The Bulgarian Parliament passed a law on the ratification of the UN Convention on the Rights of People with Disabilities on 26 January 2012. Nine days previously, the European Court of Human Rights delivered its judgment in the case of Stanev v. Bulgaria, in which the applicant was represented by the Bulgarian Helsinki Committee and MDAC. The ratification means that Bulgaria must implement Article 12 of the CRPD, which sets out the right to legal capacity. And the Stanev judgment also means that Bulgaria must make changes to its legal capacity law.
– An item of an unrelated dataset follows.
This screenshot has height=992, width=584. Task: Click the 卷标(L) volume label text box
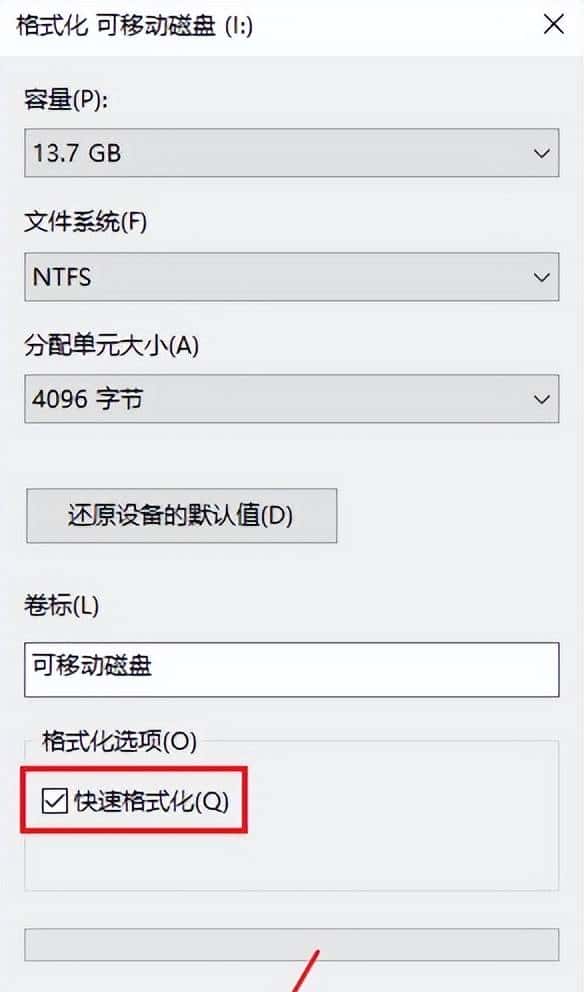[x=290, y=669]
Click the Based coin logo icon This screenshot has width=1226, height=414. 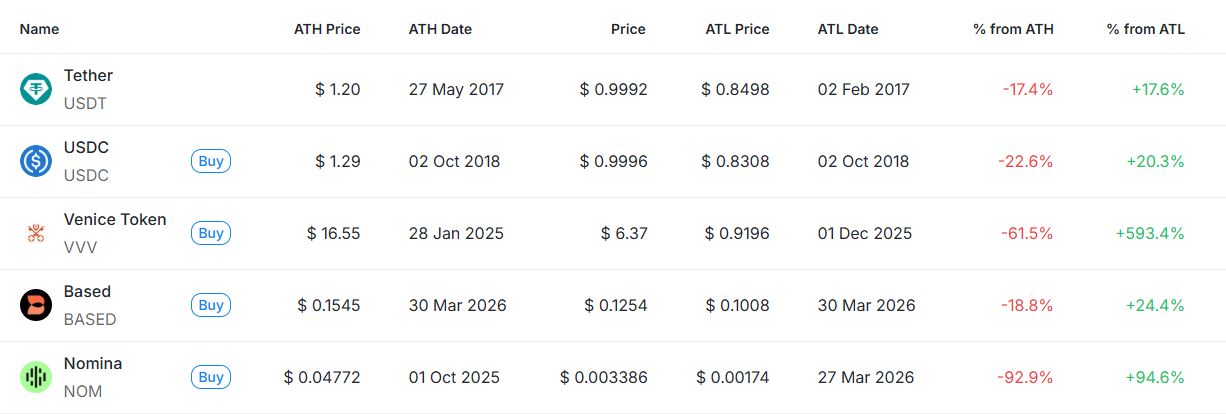[36, 305]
To this end, the Government has recently established a working group tasked to prepare new legal capacity legislation. The working group consists of governmental and non-governmental experts.
During the training, participants strengthened their knowledge about legal capacity in the context of the CRPD, learned about supported decision-making, and were provided with information on the Czech legal capacity law reform. They identified political, economic, legal and attitudinal barriers to CRPD-compliant legal capacity law reform. The event enabled the task force to discuss and identify ways in which these obstacles can be overcome. Among the trainers were Maths Jesperson, founding member of the European Network of (ex-) Users and Survivors of Psychiatry, and the initiator, the leader and later a board member of PO-Skåne, Zuzana Durajová, legal monitor for MDAC and its Czech partner organization, the League of Human Rights (LIGA), and Sándor Gurbai, MDAC project manager on legal capacity law reform.
The training was jointly organised by MDAC and the Bulgarian Center for Not-for-Profit Law (BCNL), and was funded by a grant to MDAC by the Zennström Philanthropies. For more information contact mdac@mdac.org.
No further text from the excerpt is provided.